Content Quality Signal: AI Detection of Thin Content
Google's AI-powered quality systems are more effective in 2026 at identifying content that lacks genuine local expertise — pages with no specific data points, no local market context, no first-hand credentials, and no information that couldn't be found in any generic national article. Sites that published large volumes of unedited AI content in 2024 and 2025 saw average organic traffic drops of 40–70% following Google's Helpful Content updates.

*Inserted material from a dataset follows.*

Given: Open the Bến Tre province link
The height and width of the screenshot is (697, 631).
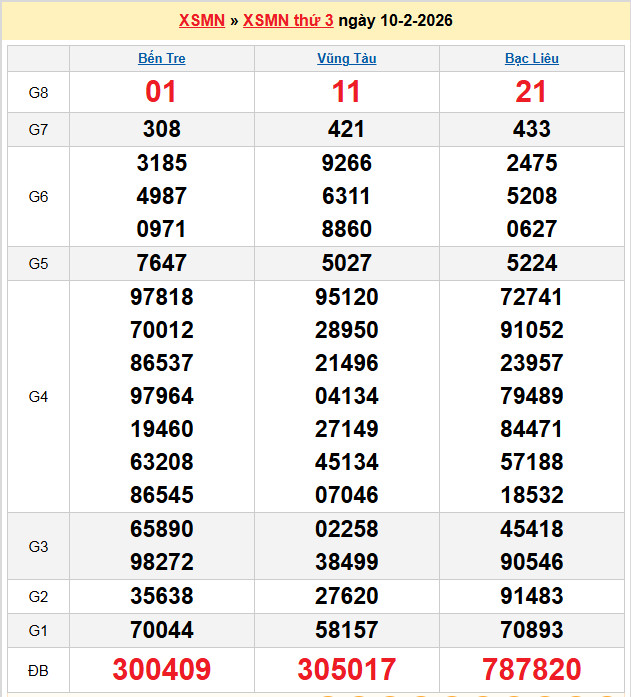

The content quality bar for Phoenix metro service businesses:
- Service pages: 800–1,500 words with Arizona-specific context (ROC licensing, SRP/APS utility rebates, extreme heat considerations, hard water effects), named practitioner credentials, and actual local pricing ranges
- Location pages: genuinely distinct content per city — housing stock specifics, neighborhood references, local permit context — not city-name templates
- Blog content: local market data, first-person expertise signals, and specific case data that generic national content can't replicate
What Local Businesses Should Do Differently in 2026
Given the AI changes Google has deployed, the specific adjustments with the highest impact:
- Add FAQPage schema to every page with Q&A content — validate using Google's Rich Results Test; this is the single highest-ROI GEO investment available
- Accelerate review velocity to 10+ per month using Podium or BirdEye — review recency weighting has increased and the gap between high-velocity and low-velocity competitors is widening monthly
- Implement Bing Places and Bing Webmaster Tools for ChatGPT and Copilot visibility — 2 hours of work creating a clear first-mover advantage in the non-Google AI ecosystem
- Expand GBP service menu depth to 10+ entries with 75–100-word descriptions each — GBP completeness correlation with Maps inclusion has increased
- Clean citation inconsistencies using Whitespark or BrightLocal — AI spam detection has increased the cost of citation data quality issues
- Audit content for thin-page patterns using Semrush's On-Page SEO Checker quarterly — pages generating impressions but not clicks on Google Search Console are the primary candidates for quality improvement
Use BrightLocal's Local Search Grid monthly to track your Maps position changes following any GBP updates or review velocity changes. For the complete signal framework, see the local SEO ranking factors guide.
Key Takeaway
Google's AI changes have reshaped the presentation of local search results significantly while leaving the underlying ranking signals for the Maps pack substantially intact. The adjustments most worth making in 2026: FAQPage schema on every Q&A page, accelerated review velocity with Podium or BirdEye, expanded GBP service menu depth, and citation profile cleanup. The fundamental investment — genuine reviews, complete GBP, consistent citations, substantive content — is more valuable than ever because AI spam detection has raised the cost of the shortcuts that previously created competitive gaps.